=== Data for this exercise ===
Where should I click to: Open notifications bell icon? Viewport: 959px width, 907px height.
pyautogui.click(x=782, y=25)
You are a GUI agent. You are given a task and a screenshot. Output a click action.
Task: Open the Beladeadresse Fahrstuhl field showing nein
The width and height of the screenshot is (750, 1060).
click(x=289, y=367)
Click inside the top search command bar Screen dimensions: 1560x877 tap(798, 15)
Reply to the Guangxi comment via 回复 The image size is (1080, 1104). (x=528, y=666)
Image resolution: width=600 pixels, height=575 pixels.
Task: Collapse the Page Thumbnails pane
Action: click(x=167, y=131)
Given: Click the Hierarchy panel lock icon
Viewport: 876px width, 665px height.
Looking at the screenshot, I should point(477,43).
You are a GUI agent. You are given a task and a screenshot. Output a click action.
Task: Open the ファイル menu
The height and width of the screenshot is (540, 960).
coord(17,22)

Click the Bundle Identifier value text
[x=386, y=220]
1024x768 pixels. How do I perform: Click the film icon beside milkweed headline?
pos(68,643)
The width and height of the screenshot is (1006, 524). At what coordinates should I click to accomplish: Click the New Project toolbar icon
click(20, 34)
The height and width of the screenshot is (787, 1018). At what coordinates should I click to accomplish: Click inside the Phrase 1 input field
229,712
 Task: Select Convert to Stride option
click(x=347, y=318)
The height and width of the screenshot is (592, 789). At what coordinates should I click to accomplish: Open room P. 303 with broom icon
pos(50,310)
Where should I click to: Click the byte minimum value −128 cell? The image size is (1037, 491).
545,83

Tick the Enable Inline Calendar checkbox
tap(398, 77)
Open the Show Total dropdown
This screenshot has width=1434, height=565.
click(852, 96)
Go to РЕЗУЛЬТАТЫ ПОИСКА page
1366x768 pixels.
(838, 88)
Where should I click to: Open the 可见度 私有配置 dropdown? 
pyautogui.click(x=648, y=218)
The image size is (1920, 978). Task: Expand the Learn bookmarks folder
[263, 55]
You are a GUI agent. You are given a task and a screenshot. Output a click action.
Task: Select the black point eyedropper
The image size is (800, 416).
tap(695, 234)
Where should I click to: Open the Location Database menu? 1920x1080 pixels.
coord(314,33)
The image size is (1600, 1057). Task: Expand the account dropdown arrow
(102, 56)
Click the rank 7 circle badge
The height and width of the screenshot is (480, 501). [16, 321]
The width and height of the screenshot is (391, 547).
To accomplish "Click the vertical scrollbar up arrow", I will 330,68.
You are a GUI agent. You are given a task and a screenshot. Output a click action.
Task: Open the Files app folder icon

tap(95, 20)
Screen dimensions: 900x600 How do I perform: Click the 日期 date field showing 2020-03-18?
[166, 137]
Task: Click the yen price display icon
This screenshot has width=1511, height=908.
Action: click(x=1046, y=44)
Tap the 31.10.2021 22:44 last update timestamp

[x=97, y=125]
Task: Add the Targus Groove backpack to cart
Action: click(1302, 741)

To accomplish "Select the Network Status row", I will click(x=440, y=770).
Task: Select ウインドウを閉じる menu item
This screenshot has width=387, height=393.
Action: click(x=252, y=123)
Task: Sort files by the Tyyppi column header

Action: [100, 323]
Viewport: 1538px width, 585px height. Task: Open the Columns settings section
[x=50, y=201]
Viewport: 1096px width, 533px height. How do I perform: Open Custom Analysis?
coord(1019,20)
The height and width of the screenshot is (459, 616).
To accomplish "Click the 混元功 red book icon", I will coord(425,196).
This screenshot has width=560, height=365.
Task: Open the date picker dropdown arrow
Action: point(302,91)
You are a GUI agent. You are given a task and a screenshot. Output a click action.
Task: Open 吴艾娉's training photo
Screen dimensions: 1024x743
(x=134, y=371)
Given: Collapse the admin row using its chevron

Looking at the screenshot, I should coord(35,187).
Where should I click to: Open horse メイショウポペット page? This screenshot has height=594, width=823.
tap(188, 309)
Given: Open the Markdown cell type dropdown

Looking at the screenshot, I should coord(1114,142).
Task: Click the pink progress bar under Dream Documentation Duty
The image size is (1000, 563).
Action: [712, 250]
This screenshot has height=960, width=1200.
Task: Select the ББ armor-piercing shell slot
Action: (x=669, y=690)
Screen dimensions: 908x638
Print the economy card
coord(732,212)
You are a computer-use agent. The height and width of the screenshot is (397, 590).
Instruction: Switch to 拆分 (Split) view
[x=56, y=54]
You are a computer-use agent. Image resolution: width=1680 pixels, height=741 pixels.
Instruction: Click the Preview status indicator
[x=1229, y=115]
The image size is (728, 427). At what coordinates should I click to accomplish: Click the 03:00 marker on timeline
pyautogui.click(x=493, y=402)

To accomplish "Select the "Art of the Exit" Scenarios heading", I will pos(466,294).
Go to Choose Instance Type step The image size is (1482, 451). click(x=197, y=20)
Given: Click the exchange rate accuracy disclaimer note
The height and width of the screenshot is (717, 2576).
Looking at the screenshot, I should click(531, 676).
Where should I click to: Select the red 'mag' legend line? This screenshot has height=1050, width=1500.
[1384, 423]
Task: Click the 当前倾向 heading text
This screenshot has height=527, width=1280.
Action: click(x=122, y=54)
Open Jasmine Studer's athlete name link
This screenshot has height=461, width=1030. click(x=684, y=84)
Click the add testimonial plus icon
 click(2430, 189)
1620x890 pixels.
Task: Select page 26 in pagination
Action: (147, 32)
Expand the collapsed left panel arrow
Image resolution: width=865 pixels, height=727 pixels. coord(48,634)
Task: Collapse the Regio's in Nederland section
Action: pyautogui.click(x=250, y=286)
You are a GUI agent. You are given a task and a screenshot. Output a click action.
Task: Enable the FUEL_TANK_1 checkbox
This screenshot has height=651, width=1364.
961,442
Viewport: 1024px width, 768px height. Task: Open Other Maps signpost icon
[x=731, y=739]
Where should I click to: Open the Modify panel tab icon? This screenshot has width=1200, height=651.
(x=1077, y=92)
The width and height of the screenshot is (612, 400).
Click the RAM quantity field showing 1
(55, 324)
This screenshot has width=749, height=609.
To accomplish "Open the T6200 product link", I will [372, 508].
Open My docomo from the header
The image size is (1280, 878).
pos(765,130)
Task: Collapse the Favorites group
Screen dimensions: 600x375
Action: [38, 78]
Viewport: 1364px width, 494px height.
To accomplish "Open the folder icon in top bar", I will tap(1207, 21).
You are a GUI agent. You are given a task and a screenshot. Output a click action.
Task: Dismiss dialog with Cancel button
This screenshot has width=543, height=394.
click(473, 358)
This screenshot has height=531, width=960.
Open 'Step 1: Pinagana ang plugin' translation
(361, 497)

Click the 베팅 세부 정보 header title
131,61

=== What to do ===
Return the material in its entirety, word for word.

=== Response to the exercise ===
Where should I click to: Open notifications bell icon? Viewport: 959px width, 907px height.
pyautogui.click(x=782, y=25)
You are a GUI agent. You are given a task and a screenshot. Output a click action.
Task: Open the Beladeadresse Fahrstuhl field showing nein
The width and height of the screenshot is (750, 1060).
click(x=289, y=367)
Click inside the top search command bar Screen dimensions: 1560x877 tap(798, 15)
Reply to the Guangxi comment via 回复 The image size is (1080, 1104). (x=528, y=666)
Image resolution: width=600 pixels, height=575 pixels.
Task: Collapse the Page Thumbnails pane
Action: click(x=167, y=131)
Given: Click the Hierarchy panel lock icon
Viewport: 876px width, 665px height.
Looking at the screenshot, I should point(477,43).
You are a GUI agent. You are given a task and a screenshot. Output a click action.
Task: Open the ファイル menu
The height and width of the screenshot is (540, 960).
coord(17,22)

Click the Bundle Identifier value text
[x=386, y=220]
1024x768 pixels. How do I perform: Click the film icon beside milkweed headline?
pos(68,643)
The width and height of the screenshot is (1006, 524). At what coordinates should I click to accomplish: Click the New Project toolbar icon
click(20, 34)
The height and width of the screenshot is (787, 1018). At what coordinates should I click to accomplish: Click inside the Phrase 1 input field
229,712
 Task: Select Convert to Stride option
click(x=347, y=318)
The height and width of the screenshot is (592, 789). At what coordinates should I click to accomplish: Open room P. 303 with broom icon
pos(50,310)
Where should I click to: Click the byte minimum value −128 cell? The image size is (1037, 491).
545,83

Tick the Enable Inline Calendar checkbox
tap(398, 77)
Open the Show Total dropdown
This screenshot has width=1434, height=565.
click(852, 96)
Go to РЕЗУЛЬТАТЫ ПОИСКА page
1366x768 pixels.
(838, 88)
Where should I click to: Open the 可见度 私有配置 dropdown? 
pyautogui.click(x=648, y=218)
The image size is (1920, 978). Task: Expand the Learn bookmarks folder
[263, 55]
You are a GUI agent. You are given a task and a screenshot. Output a click action.
Task: Select the black point eyedropper
The image size is (800, 416).
tap(695, 234)
Where should I click to: Open the Location Database menu? 1920x1080 pixels.
coord(314,33)
The image size is (1600, 1057). Task: Expand the account dropdown arrow
(102, 56)
Click the rank 7 circle badge
The height and width of the screenshot is (480, 501). [16, 321]
The width and height of the screenshot is (391, 547).
To accomplish "Click the vertical scrollbar up arrow", I will 330,68.
You are a GUI agent. You are given a task and a screenshot. Output a click action.
Task: Open the Files app folder icon

tap(95, 20)
Screen dimensions: 900x600 How do I perform: Click the 日期 date field showing 2020-03-18?
[166, 137]
Task: Click the yen price display icon
This screenshot has width=1511, height=908.
Action: click(x=1046, y=44)
Tap the 31.10.2021 22:44 last update timestamp

[x=97, y=125]
Task: Add the Targus Groove backpack to cart
Action: click(1302, 741)

To accomplish "Select the Network Status row", I will click(x=440, y=770).
Task: Select ウインドウを閉じる menu item
This screenshot has width=387, height=393.
Action: click(x=252, y=123)
Task: Sort files by the Tyyppi column header

Action: [100, 323]
Viewport: 1538px width, 585px height. Task: Open the Columns settings section
[x=50, y=201]
Viewport: 1096px width, 533px height. How do I perform: Open Custom Analysis?
coord(1019,20)
The height and width of the screenshot is (459, 616).
To accomplish "Click the 混元功 red book icon", I will coord(425,196).
This screenshot has width=560, height=365.
Task: Open the date picker dropdown arrow
Action: point(302,91)
You are a GUI agent. You are given a task and a screenshot. Output a click action.
Task: Open 吴艾娉's training photo
Screen dimensions: 1024x743
(x=134, y=371)
Given: Collapse the admin row using its chevron

Looking at the screenshot, I should coord(35,187).
Where should I click to: Open horse メイショウポペット page? This screenshot has height=594, width=823.
tap(188, 309)
Given: Open the Markdown cell type dropdown

Looking at the screenshot, I should coord(1114,142).
Task: Click the pink progress bar under Dream Documentation Duty
The image size is (1000, 563).
Action: [712, 250]
This screenshot has height=960, width=1200.
Task: Select the ББ armor-piercing shell slot
Action: (x=669, y=690)
Screen dimensions: 908x638
Print the economy card
coord(732,212)
You are a computer-use agent. The height and width of the screenshot is (397, 590).
Instruction: Switch to 拆分 (Split) view
[x=56, y=54]
You are a computer-use agent. Image resolution: width=1680 pixels, height=741 pixels.
Instruction: Click the Preview status indicator
[x=1229, y=115]
The image size is (728, 427). At what coordinates should I click to accomplish: Click the 03:00 marker on timeline
pyautogui.click(x=493, y=402)

To accomplish "Select the "Art of the Exit" Scenarios heading", I will pos(466,294).
Go to Choose Instance Type step The image size is (1482, 451). click(x=197, y=20)
Given: Click the exchange rate accuracy disclaimer note
The height and width of the screenshot is (717, 2576).
Looking at the screenshot, I should click(531, 676).
Where should I click to: Select the red 'mag' legend line? This screenshot has height=1050, width=1500.
[1384, 423]
Task: Click the 当前倾向 heading text
This screenshot has height=527, width=1280.
Action: click(x=122, y=54)
Open Jasmine Studer's athlete name link
This screenshot has height=461, width=1030. click(x=684, y=84)
Click the add testimonial plus icon
 click(2430, 189)
1620x890 pixels.
Task: Select page 26 in pagination
Action: (147, 32)
Expand the collapsed left panel arrow
Image resolution: width=865 pixels, height=727 pixels. coord(48,634)
Task: Collapse the Regio's in Nederland section
Action: pyautogui.click(x=250, y=286)
You are a GUI agent. You are given a task and a screenshot. Output a click action.
Task: Enable the FUEL_TANK_1 checkbox
This screenshot has height=651, width=1364.
961,442
Viewport: 1024px width, 768px height. Task: Open Other Maps signpost icon
[x=731, y=739]
Where should I click to: Open the Modify panel tab icon? This screenshot has width=1200, height=651.
(x=1077, y=92)
The width and height of the screenshot is (612, 400).
Click the RAM quantity field showing 1
(55, 324)
This screenshot has width=749, height=609.
To accomplish "Open the T6200 product link", I will [372, 508].
Open My docomo from the header
The image size is (1280, 878).
pos(765,130)
Task: Collapse the Favorites group
Screen dimensions: 600x375
Action: [38, 78]
Viewport: 1364px width, 494px height.
To accomplish "Open the folder icon in top bar", I will tap(1207, 21).
You are a GUI agent. You are given a task and a screenshot. Output a click action.
Task: Dismiss dialog with Cancel button
This screenshot has width=543, height=394.
click(473, 358)
This screenshot has height=531, width=960.
Open 'Step 1: Pinagana ang plugin' translation
(361, 497)

Click the 베팅 세부 정보 header title
131,61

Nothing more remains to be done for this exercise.